Group Project Assignment: Event-driven massively-multiplayer gaming platform

Ok, so we’ve now been assigned our group projects. We have roughly 3 months to complete the project, with an estimated 8 weeks coding time.

The group is:

  • Me
  • Jack
  • Jee
  • Marten
  • Sean

The “brief” for the project so far is:

Nutshell: build a massively-multiplayer game, from scratch, using a pub/sub network as a foundation. Build a simulator to study its performance and scalability.


In a massively-multiplayer interactive game, thousands of players around the internet interact in a shared, virtual environment. For this experience to be truly “immersive”, interactions between players need to be rendered accurately within a few tens of milliseconds. The goal of this project is to explore a decentralised approach to achieving this, by building on top of a “publish-subscribe” network. The pub/sub network infrastructure delivers events about the state of game agents to other agents on a “need-to-know” basis; an agent subscribes by specifying the class of events in which it is interested. Players only subscribe to events from agents whose behaviour is visible or might affect them. The objective of this project is to build the experimental infrastructure to explore performance issues in such a game, and in particular, to explore the performance issues involved in the pub/sub routing infrastructure – in fact, we aim to produce a pub/sub benchmark program. Which is also hopefully a motivating, even entertaining, game.

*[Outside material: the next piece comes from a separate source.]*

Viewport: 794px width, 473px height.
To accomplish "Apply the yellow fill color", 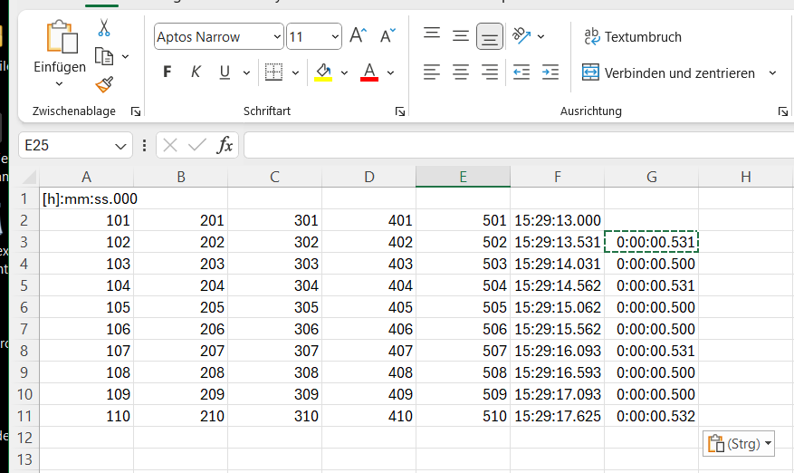I will tap(323, 72).
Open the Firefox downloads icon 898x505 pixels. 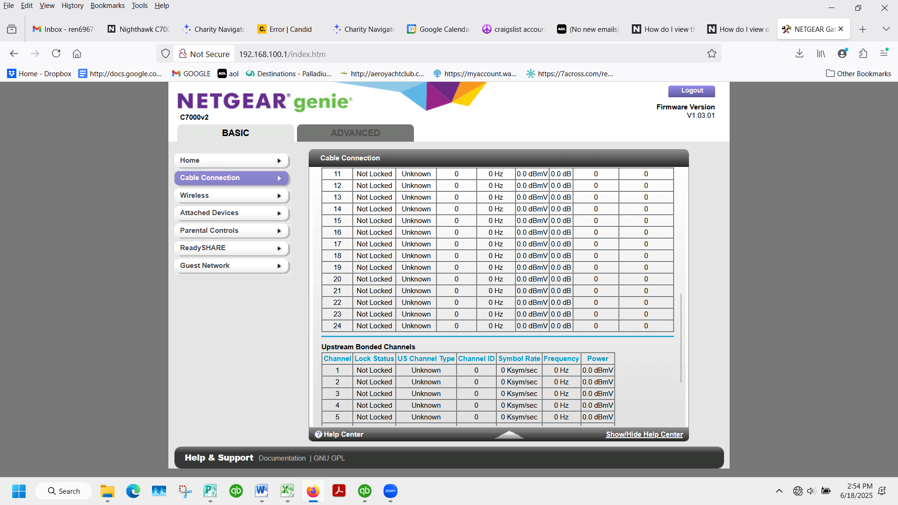click(799, 53)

This project has a number of elements:

  • Client game engine (actually it would be fine to use an existing engine here, preferably open source and cross-platform.
  • World/level generator. We need to be able to generate non-trivial virtual worlds algorithmically, so that we can automatically scale the size of the game and the number of players.
  • Virtual player AI. As well as human players we need robot players, both to make the game interesting and to be able to run automatic performance tests with large numbers of simulated players.
  • Publish/subscribe message routing infrastructure. We need a simple design that can be made very very fast – but which is extensible to include game-specific event filters (such as level-of-detail [“he’s too far away to see or hit me”], or clipping [“he’s behind a wall”]).
  • Network simulator. We need to evaluate the scheme using a large network, together with robot players and servers, to study the performance of the game – to show message volume and interaction delay increases with number of players (and world size etc). I suggest an event-driven simulation harness that coordinates execution of client, broker and server code running as separate processes.

This is a big project, so our objective is to simplify as much as possible – and to structure it so there are several partially-separable parts. It has the potential to be quite a lot of fun.